Gleich am nächsten Morgen nahm er den Jungen mit auf den Markt und sein Verkäufer staunte nicht schlecht, als er ihn wiedersah. Auch die alte Casia war wenig erfreut und warf ihnen misstrauische Blicke zu. Keredor behielt ihn im Auge, aber der Junge gab sich alle Mühe, die Aufgaben zu erfüllen, die sein neuer Herr ihm stellte. Tatsächlich konnte er schon am ersten Markttag zufrieden sein, denn für die Verpflegung und die Unterkunft in seinem Haus hatte er einen willigen und fleißigen Helfer gefunden, der rasch lernte und sich nicht schonte. Von Woche zu Woche wurde es selbstverständlicher, dass der Kaufmann Keredor einen neuen Gehilfen hatte und es dauerte auch nicht lange und Lethril bekam von der alten Casia jeden Tag unauffällig eine kleine Portion von ihrem eingelegten Fisch. Keredor fand das sehr erstaunlich.

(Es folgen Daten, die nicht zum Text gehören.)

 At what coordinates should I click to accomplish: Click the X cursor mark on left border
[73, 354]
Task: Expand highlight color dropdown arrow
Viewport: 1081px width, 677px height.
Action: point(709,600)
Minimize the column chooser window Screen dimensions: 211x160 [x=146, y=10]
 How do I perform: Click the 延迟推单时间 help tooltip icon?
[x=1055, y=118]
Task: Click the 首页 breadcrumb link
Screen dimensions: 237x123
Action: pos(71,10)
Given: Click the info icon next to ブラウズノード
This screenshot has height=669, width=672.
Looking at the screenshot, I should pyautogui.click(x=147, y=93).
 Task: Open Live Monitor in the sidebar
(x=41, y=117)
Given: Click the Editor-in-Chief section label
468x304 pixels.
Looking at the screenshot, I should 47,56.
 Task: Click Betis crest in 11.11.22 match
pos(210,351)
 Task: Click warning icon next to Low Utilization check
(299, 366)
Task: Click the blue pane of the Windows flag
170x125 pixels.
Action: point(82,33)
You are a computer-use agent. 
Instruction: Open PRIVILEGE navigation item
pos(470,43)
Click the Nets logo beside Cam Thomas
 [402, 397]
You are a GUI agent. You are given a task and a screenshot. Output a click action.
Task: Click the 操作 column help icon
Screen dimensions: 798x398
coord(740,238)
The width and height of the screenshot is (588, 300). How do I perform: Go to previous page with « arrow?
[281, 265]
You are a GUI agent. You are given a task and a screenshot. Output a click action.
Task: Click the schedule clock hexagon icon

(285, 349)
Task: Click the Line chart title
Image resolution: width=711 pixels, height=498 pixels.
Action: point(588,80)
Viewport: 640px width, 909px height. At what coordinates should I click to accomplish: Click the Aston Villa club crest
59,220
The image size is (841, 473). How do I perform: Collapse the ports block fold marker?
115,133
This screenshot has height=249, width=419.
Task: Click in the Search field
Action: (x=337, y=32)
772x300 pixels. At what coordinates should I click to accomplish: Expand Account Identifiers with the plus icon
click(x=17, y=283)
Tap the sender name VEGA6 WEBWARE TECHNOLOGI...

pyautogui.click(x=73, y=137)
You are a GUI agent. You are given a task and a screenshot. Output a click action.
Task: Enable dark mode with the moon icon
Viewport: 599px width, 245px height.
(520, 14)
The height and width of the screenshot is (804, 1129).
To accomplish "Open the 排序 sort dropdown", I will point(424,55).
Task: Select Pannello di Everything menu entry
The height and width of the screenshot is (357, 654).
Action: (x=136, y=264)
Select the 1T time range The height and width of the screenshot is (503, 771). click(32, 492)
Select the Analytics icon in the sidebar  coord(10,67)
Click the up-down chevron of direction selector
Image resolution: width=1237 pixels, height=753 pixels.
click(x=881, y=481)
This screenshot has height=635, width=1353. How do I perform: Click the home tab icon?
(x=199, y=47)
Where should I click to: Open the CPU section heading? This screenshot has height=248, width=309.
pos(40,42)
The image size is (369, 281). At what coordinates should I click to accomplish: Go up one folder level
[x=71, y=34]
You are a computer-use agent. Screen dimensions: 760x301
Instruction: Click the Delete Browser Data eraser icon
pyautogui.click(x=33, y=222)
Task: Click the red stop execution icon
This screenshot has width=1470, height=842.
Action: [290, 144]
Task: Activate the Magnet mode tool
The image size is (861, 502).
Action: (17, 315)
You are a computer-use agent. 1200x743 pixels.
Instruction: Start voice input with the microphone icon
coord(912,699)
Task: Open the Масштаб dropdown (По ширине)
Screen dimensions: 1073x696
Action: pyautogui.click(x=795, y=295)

Dann kam der Tag, als die Frau des Großmeisters der Getreidegilde wieder ihren wöchentlichen Marktgang unternahm und zusammen mit einer Gehilfin zu seinem Stand kam. Keredor verbeugte sich eifrig und war sogleich in ein umfangreiches Gespräch verwickelt, bei dem es sowohl um die Vorzüge einer soeben eingetroffenen Kupferkasserolle aus der Westmark als auch um einen tiefroten Schal aus Kampten ging. Die Frau Großmeisterin war noch gar nicht überzeugt. War der Schal nicht zu aufdringlich für den Geburtstag der Schwägerin? Diese Kasserolle: War diese seltsame Form auch gut zu reinigen? Mit unvermuteten Krachen landete da eine Person mit dem Kinn voran auf der Warenauslage unmittelbar vor der Frau Großmeisterin und der neue junge Gehilfe Keredors drehte ihr den Arm in eine offenbar äußerst unvorteilhafte Position. „Lauf und sage es allen weiter“, sagte der junge Gehilfe zu der ausgemergelten Gestalt. „Solange ich hier bin, wird hier nichts gestohlen. Versuche es nicht noch einmal.“ Dann versetzte er der Person einen Tritt und ließ sie humpelnd davoneilen. Die Frau Großmeisterin war überhaupt nicht erfreut. Solange solche zwielichtigen Zustände an seinem Stand herrschten, wüsste sie nicht, ob sie sich noch einmal zu ihm wagen sollte. Auch die Ware ließ nun schon seit einiger Zeit zu wünschen übrig. Auch ihrem Mann habe sie schon berichtet und gerade heute würde sie einiges zu erzählen haben. Keredor entschuldigte sich vielmals, verbeugte sich unaufhörlich und selbstverständlich würde er der Frau Großmeisterin den Schal und die Kasserolle für die Unannehmlichkeiten als persönliches Geschenk mit Gruß an den Gemahl überreichen wollen. Schwer atmend musste sich Keredor nach diesem Vorfall auf der Warenablage abstützen und wusste nicht, ob er Lethril für seinen Einsatz loben oder tadeln sollte. „Warum darf diese hässliche dicke Frau so mit Euch sprechen, Meister?“, fragte Lethril verwundert. „Weil unser aller Brot davon abhängig ist, dass Frauen wie diese wieder kommen“, antwortete ihm Keredor.